Действительно, в эту минуту в комнату входил Ираклий Иванович в сопровождении молодого незнакомого господина.
Гость оказался приезжим французом.
Граф считал своим непременным долгом всем посещавшим его показывать своё «сокровище», как он шутливо называл Василия Андреевича.
Остановившись у портретов, француз долго и внимательно разглядывал их.

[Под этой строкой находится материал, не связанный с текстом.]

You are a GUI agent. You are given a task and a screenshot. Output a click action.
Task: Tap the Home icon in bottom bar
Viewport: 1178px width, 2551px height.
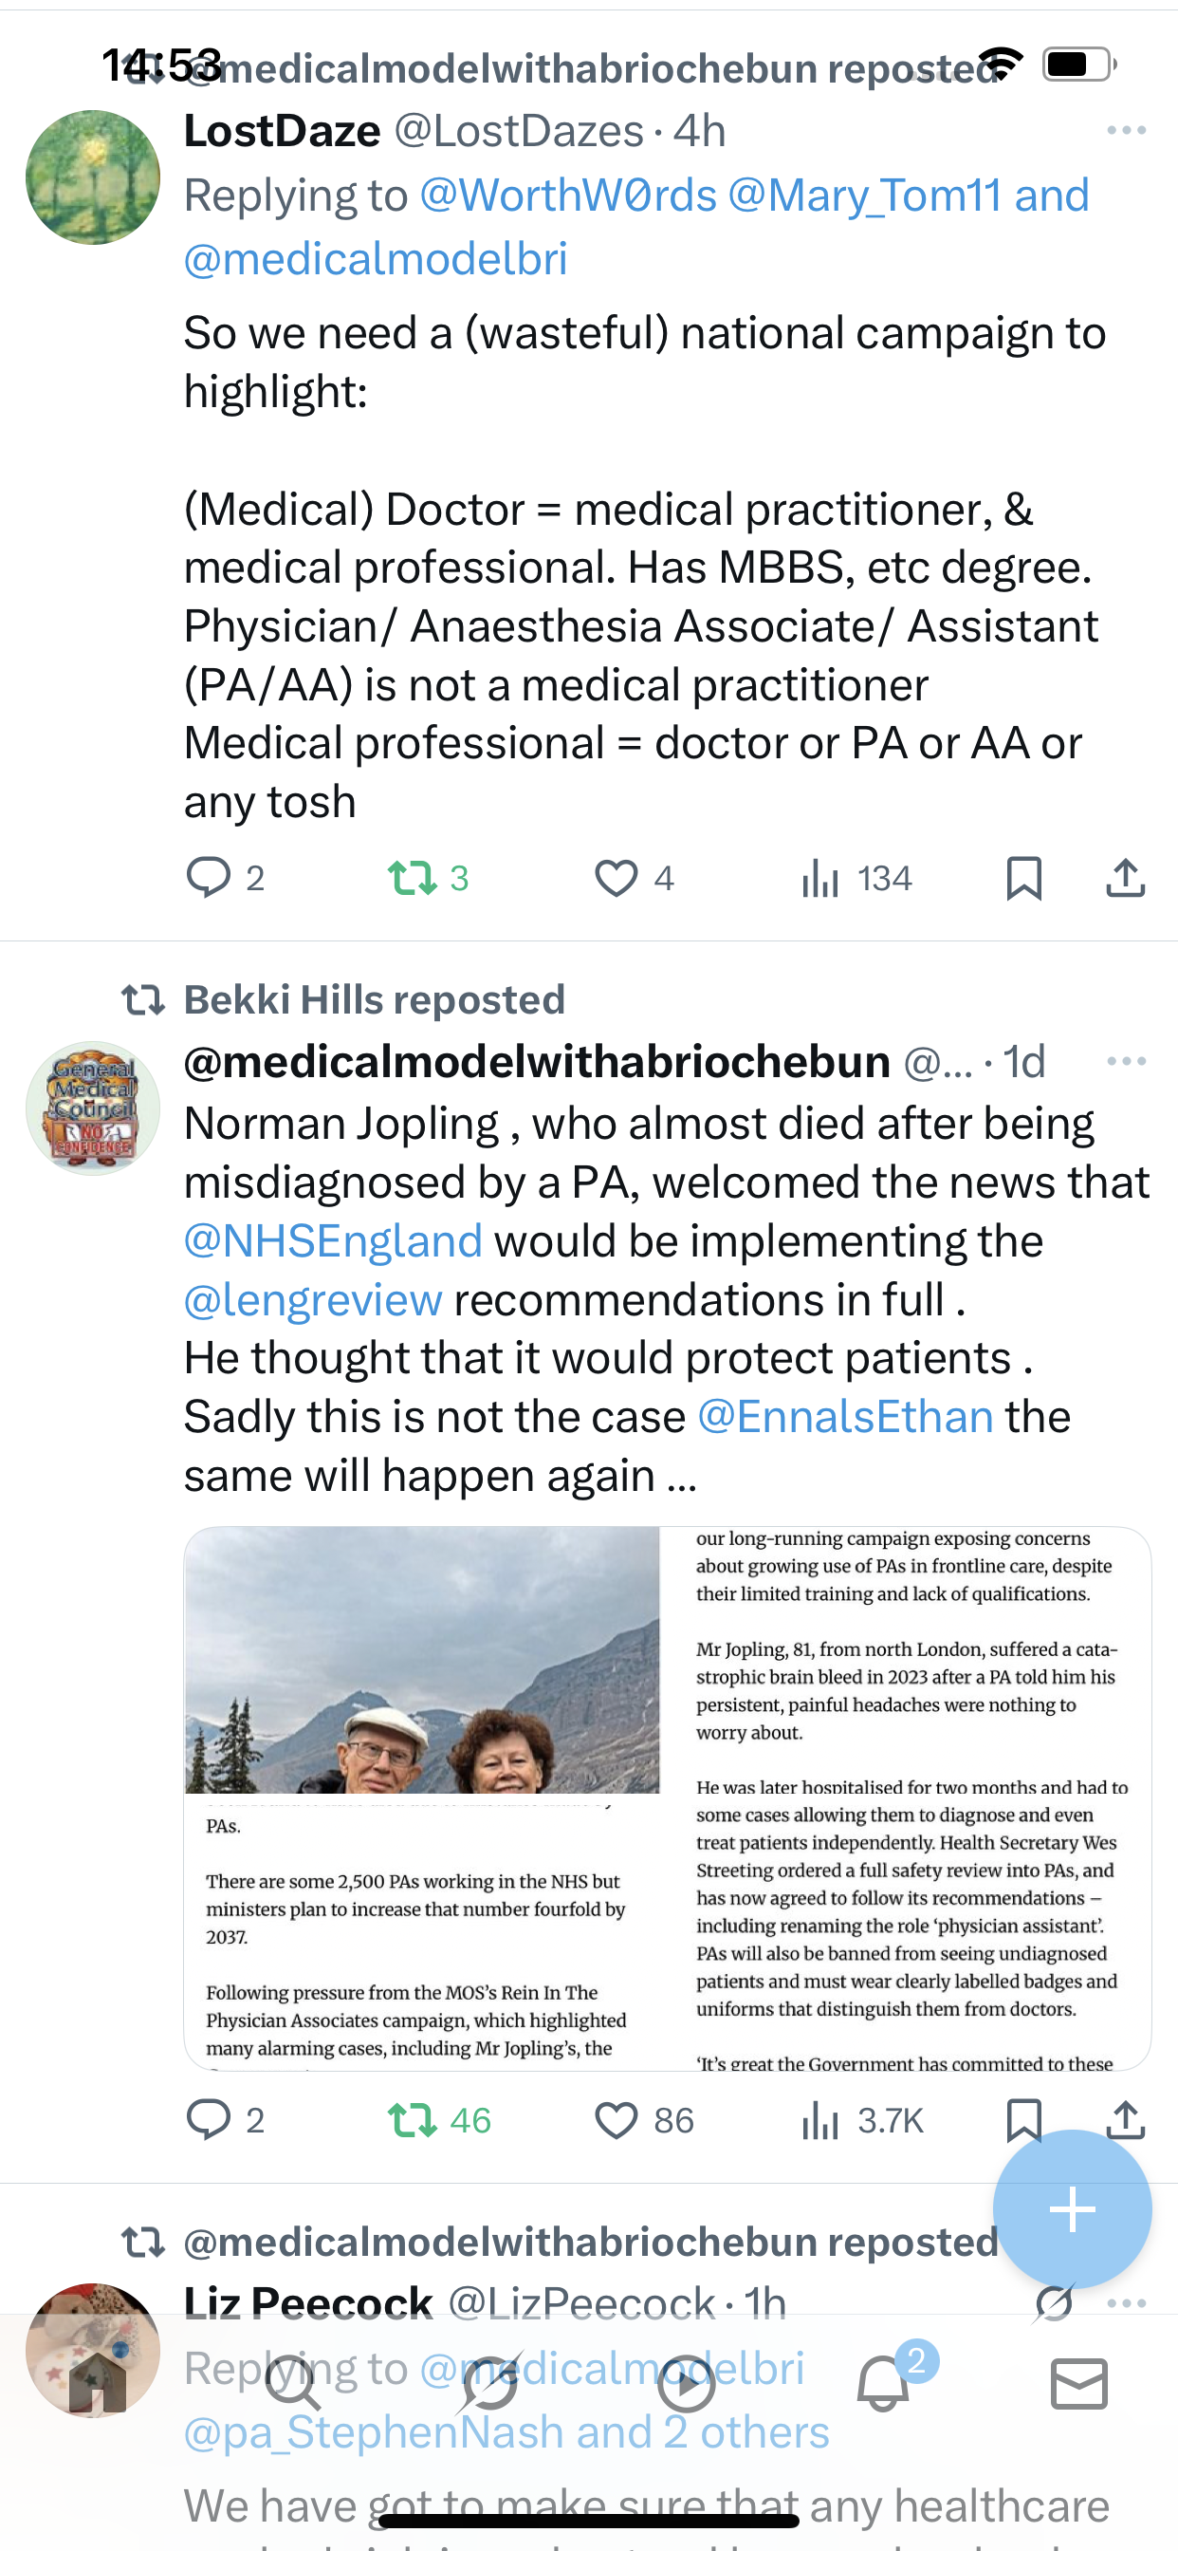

— Запечатленные талантливой кистью художника, члены вашей семьи будут жить вечно, — француз приветствовал графа и затем, обратись к Тропинину на ломаном русском языке, восхищался его дарованием, говорил, что он от души рад познакомиться с ним и, что он завидует художнику, который может обессмертить своих друзей.
Очевидно, француз не совсем понимал характер отношений между Тропининым и хозяином дома.
Вечером того же дня, приглашённый хлебосольным хозяином откушать по-семейному, снова появился monsieur Гуаффье в графском доме.
В жёлтой гостиной собрались все члены морковской семьи. Наивничая и жеманясь, о чём-то беспрерывно щебетали молодые графини. Болтовня московских барышень наскучила гостю, и он, учтиво поддерживая разговор, внутренне позёвывал и бранил себя за глупо потраченное время.
Но вот широко распахнулись двери, и лакей провозгласил: «Кушать подано».
Облегчённо вздохнув при мысли о скором конце затянувшегося визита, Гуаффье подал руку графине Варваре и двинулся вслед за графом в столовую.
Тяжёлое великолепие стола поразило иностранца. На тугой ослепительно белой скатерти холодно поблёскивали серебряные тарелки, середину стола занимала огромная хрустальная ваза, поддерживаемая резвящимися серебряными амурами. Два огромных массивных канделябра были поставлены по краям; казалось удивительным, как стол не согнётся под тяжестью этих канделябров, тарелок, громадных блюд, наполненных всевозможными яствами.
Когда monsieur Гуаффье подошёл к своему месту, он увидел недавнего своего знакомца — художника.
— Очень, очень рад видеть мэтра в этом обществе. Прошу вас занять место рядом со мной. Вы мне доставите истинное удовольствие.